New Flinque AI now scores creator authenticity in real time across 4 platforms. See how
T
0
Tobias Becker Asked: Jun 2026  In: Discovery & vetting

Can I categorize the influencers in my shortlist?

Quick answer

Yes, sorting a shortlist into categories is a basic organizing feature and a genuinely useful habit, since a flat list of names gets unusable fast once it grows. Group creators by whatever you act on, tier, niche, platform, campaign type or readiness to contact, so you can pull the right subset in seconds instead of rereading the whole list. Categories turn a pile of handles into a working tool you can filter and reuse across campaigns. The real payoff comes when you add a note on why each creator sits where they do. Without structure a shortlist decays into a list you no longer trust, so categorize as you build it rather than promising to tidy it later.

My shortlist is a mess of names. Can I categorize the influencers in my shortlist?

4 Answers 0 Views 0 Followers 0
Report
Share
Leave an answer

4 answers

0

Yes, sorting a shortlist into categories is a basic organizing feature and a useful habit, since a flat list of names gets unusable fast once it grows.

A

Aisha Bello

Social media manager
0

Group creators by what you act on, tier, niche, platform, campaign type or readiness to contact, so you can pull the right subset in seconds.

L

Lucas Moreau

Content strategist
0

Without structure a shortlist decays into a list you no longer trust, so categorize as you build it rather than promising to tidy it later.

H

Hannah Park

Campaign manager
0

Yes and categorizing your shortlist is one of those small habits that pays off well beyond the effort. A flat list of creator names is fine at five candidates and useless at fifty, because you cannot tell at a glance who fits which campaign, who you have already contacted or who you were unsure about. Grouping the list into categories fixes that. The useful categories are the ones you actually act on: creator tier, so you can pull micro versus macro fast, niche or topic, platform, campaign type they suit and status, whether they are vetted, contacted or on hold. Categorize by the dimensions that drive your decisions, not by arbitrary labels and the list becomes something you can work through.

The bigger win is that categories make a shortlist reusable across campaigns rather than a throwaway for one. A creator grouped under their niche and tier with a note on why they impressed you is findable months later when a fitting campaign comes up, so the vetting work you did once keeps paying out. The note matters as much as the category: a name with no context is just a handle, while a name tagged with right audience for our category, strong engagement, not yet contacted tells you exactly what to do with it. Build the structure as you add creators rather than dumping everyone into one bucket and promising to sort it later, because an unstructured shortlist quietly decays into a list you stop trusting and stop using. So yes, you can and should categorize your shortlist, since structure is what turns a pile of names into a working roster you keep coming back to.

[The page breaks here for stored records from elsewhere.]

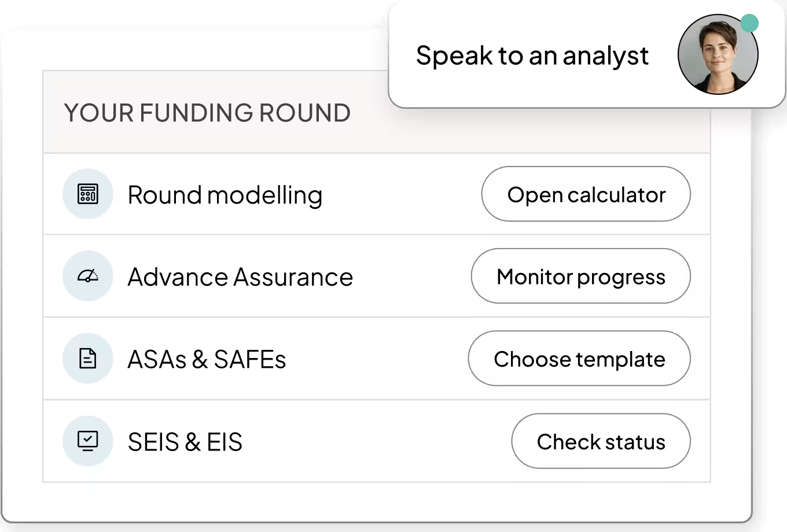Click the gauge icon for Advance Assurance
This screenshot has width=787, height=532.
[x=87, y=276]
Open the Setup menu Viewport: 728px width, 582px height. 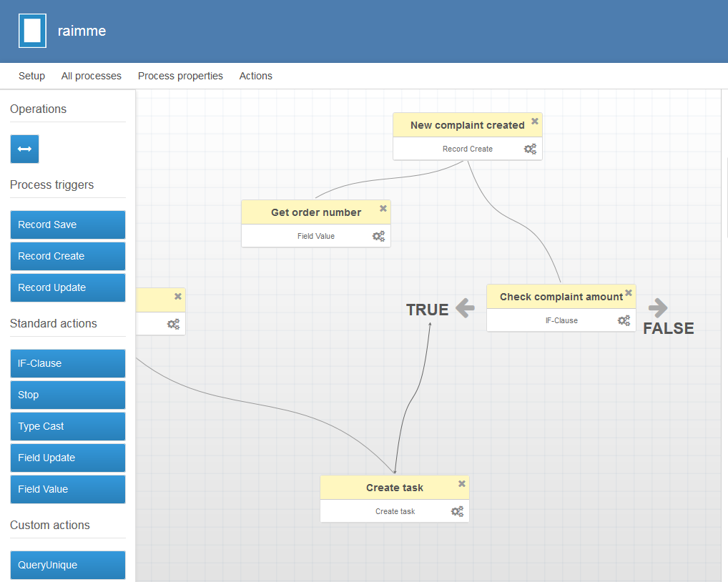click(31, 76)
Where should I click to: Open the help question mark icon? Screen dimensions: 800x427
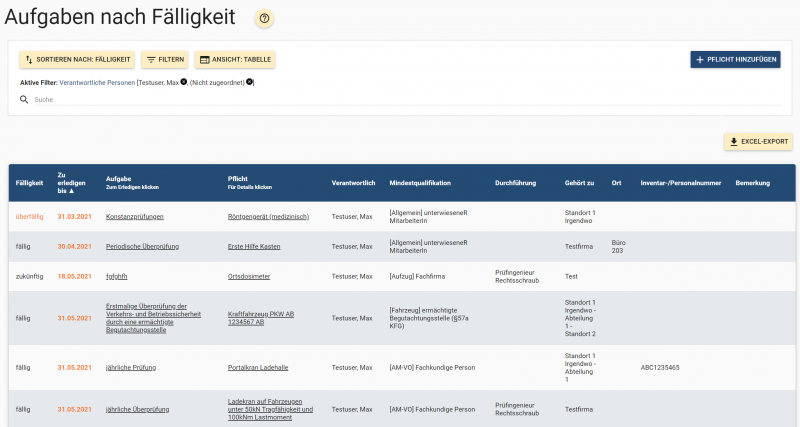(264, 19)
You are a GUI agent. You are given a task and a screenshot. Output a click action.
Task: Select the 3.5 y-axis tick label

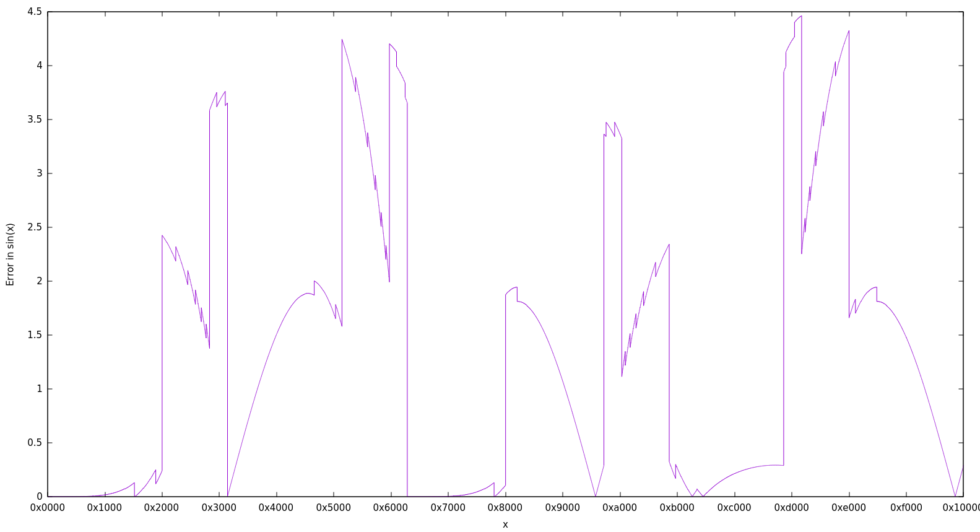coord(35,120)
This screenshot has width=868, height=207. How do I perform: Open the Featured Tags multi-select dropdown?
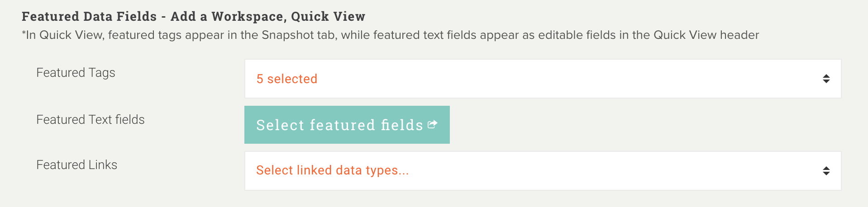coord(542,79)
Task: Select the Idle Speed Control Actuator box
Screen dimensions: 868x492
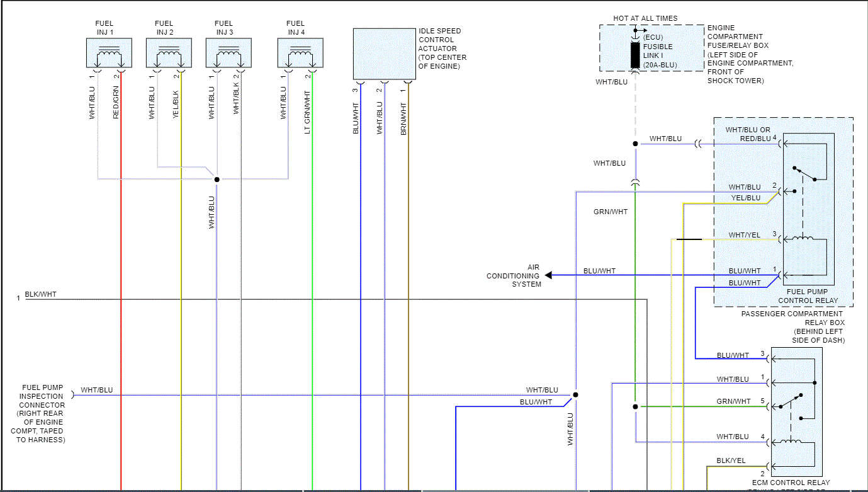Action: (x=384, y=54)
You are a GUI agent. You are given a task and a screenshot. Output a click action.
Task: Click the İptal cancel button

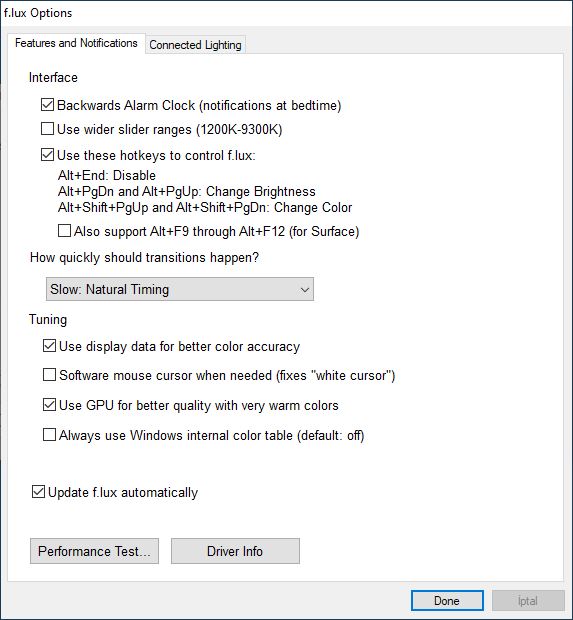[528, 601]
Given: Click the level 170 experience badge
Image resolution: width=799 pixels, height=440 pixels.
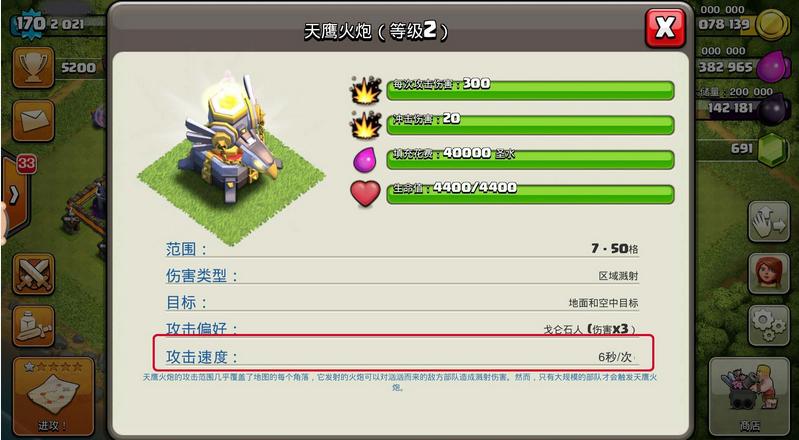Looking at the screenshot, I should pyautogui.click(x=30, y=24).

Organizing and reusing your shortlist this way is part of how influencer discovery works in Flinque. You can group and save vetted creators rather than holding them in a flat list, so the structure carries across campaigns and the screening you already did stays at your fingertips. A categorized, reusable shortlist is one of the more practical things a brand can build and it starts the moment you stop treating discovery as one-and-done. Categorize as you go and your next campaign begins from a sorted roster instead of a blank search.